Lesson Plan: KS3 science – introducing practicals

​Introduce your new Y7s to the thrilling world of scientific experimentation, with the help of Dr Joanna Rhodes inspiring suggestions…

​PRACTICAL MAGIC

Introduce your new Y7s to the thrilling world of scientific experimentation, with the help of Dr Joanna Rhodes inspiring suggestions…

TODAY YOU WILL…

+ LEARN ABOUT THE EXCITEMENT AND ROLE OF EXPERIMENTATION IN SCIENCE

+ LEARN HOW TO CARRY OUT EXPERIMENTS SAFELY AND ANALYSE AND PRESENT THE RESULTS

In walk my year 7 class. Full of excitement and energy, their first question is “Are we doing a practical today Miss?” Over the next few years as they move up through the school the question never changes. This plan is dedicated to turning your students into skilled scientists and experimenters. The focus is not simply on how to do practical work but how to use it for both discovery and verification of scientific facts and information. Used well, experiments can support the curriculum and lead to a deeper more sophisticated understanding that helps students to apply their knowledge.

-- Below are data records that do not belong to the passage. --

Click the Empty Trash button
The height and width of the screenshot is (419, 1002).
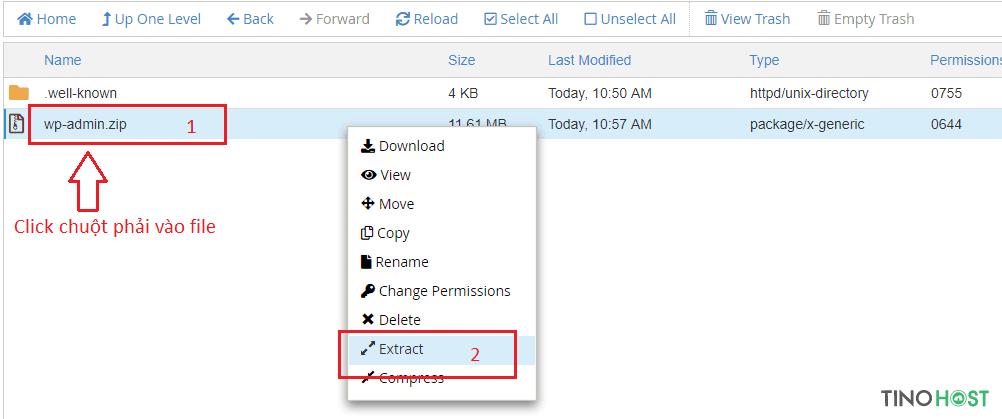pos(866,19)
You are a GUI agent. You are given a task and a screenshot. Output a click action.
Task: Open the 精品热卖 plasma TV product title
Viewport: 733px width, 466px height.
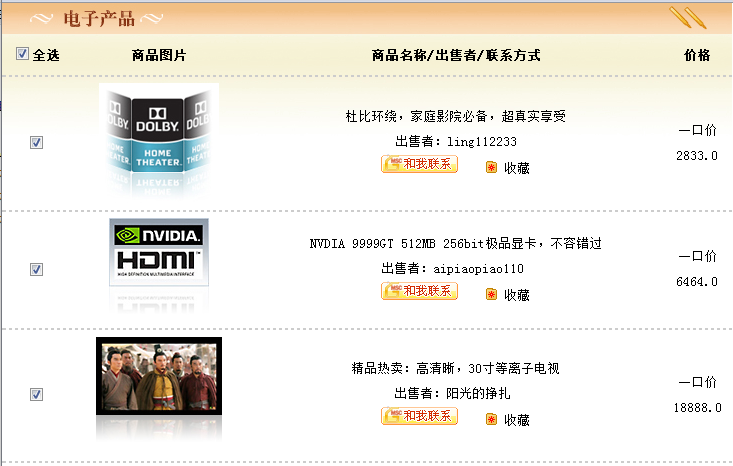[x=455, y=368]
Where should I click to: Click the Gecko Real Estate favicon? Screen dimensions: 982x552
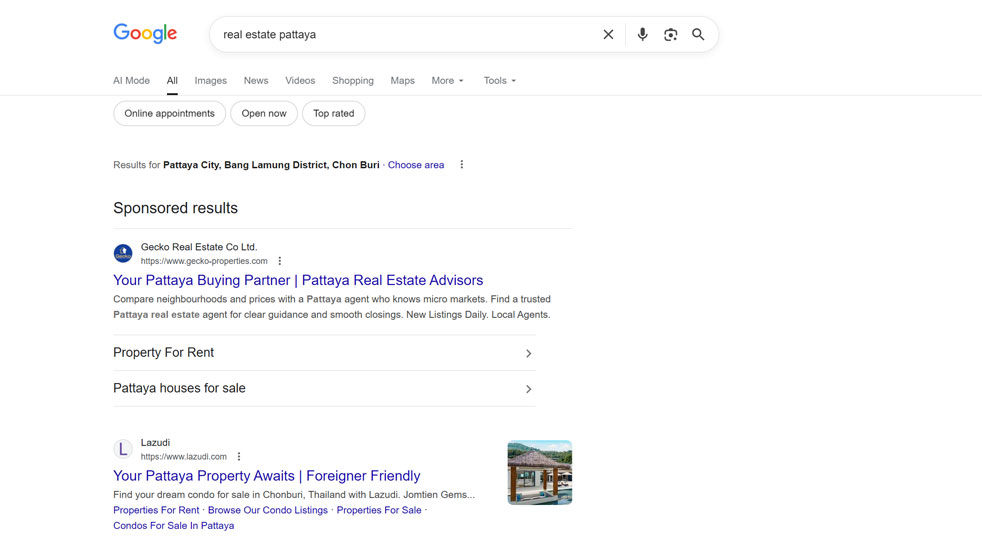pos(123,254)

In this lesson, students will start to understand the excitement of experimentation and the role of experiments in discovering and verifying scientific information. They will learn how to carry our experiments safely and how to obtain information from the experiment that supports or refutes a hypothesis. Pupils will learn about techniques to analyse information such as creating tables and plotting graphs and how to use computer equipment such as a data logger. Cross-curricular links are developed with other practical subjects and also history and English as we look at significant scientific discoveries and how modern discoveries are published and subjected to peer review.

STARTER ACTIVITY

ARE WE DOING A PRACTICAL TODAY?

Before students come into the laboratory set it out with stations containing a range of equipment that they will use over the year.

Good stations to use include a microscope and slides; Bunsen burner and metal salts for flame tests; power pack and leads with a bulb and resistor; measuring equipment with measuring cylinders, volumetric flasks, pipettes and a balance; and a clamp stand, spring and slotted masses. Before students begin to handle the equipment ask them to go to each station and carry out a mini risk assessment based on what they can see. It helps to encourage them to think of ‘Hazard, Risk, Precaution’: what could harm me, how could it harm me, what steps will I take to protect myself?

Allow students to feed back to each other in groups. Use the information generated to create some rules for the lab. Students will be more likely to buy into these having created them. Students then explore the laboratory in groups with a mini experiment to do at each station.

The activity allows students to become familiar with a range of equipment and it will also give them the excitement of anticipating some of the activities that they will be doing in future science lessons.

MAIN ACTIVITIES

MAKING DISCOVERIES

In this activity students investigate some major scientific discoveries. Ask them to log onto Factmonster [Additional Resource 1] and pick one of the summaries including: gravity; electricity; bacteria and health; evolution; the theory of relativity; the big bang theory; discovery of penicillin; and the structure of DNA. Students should then investigate their chosen theory, focusing on the experiments that scientists carried out. They should then produce a presentation. This could be a PowerPoint but encourage students to explore other ways of presenting, too, including acting out a short play of their own or using a scripted play from the ASE [AR2]; producing a Prezi [AR3] and delivering a TED style presentation [AR4]; or designing the front cover of a newspaper announcing the discovery with fabulous graphics from Make the Front Page [AR5].

TESTING A HYPOTHESIS

In this activity students come up with ways to test their own hypothesis. Examples include simple relationships between the height a ball is dropped from and the height it rebounds to; the size of nettle leaves growing in the sun or in shade; and the resistance of a light bulb and the current passing through it. Initially students should investigate what makes a good hypothesis, an example of how to do this can be found at Science Kids at Home [AR6]. They should then design an experiment using a model you have provided which could be the superb worksheet produced by Holt, Rinehart and Winston [AR7]. Developing students’ scientific literacy is a vital process and introducing new vocabulary about the variables they will be testing is appropriate at this stage.

Students should become familiar with the terms independent, dependent and control variable and how these relate to both the measurements they will make and how they will make the experiment a fair test. Science Buddies has a website to help with an excellent range of examples and descriptions in language that students will find easy to understand [AR8].

HOME LEARNING

Pitching for a prac!

The Nuffield Foundation [AR12] in partnership with the Institute of Physics, Royal Society of Chemistry and the Society of Biology has produced sheets for practical work. Give students the web address and ask them to find a practical that inspires them. They should produce a 3-minute pitch for the practical of their choice. Students can then vote for their top three experiments to do in lesson time or as a science club activity. This develops students’ own sense of discovery as they can investigate experiments that fascinate them.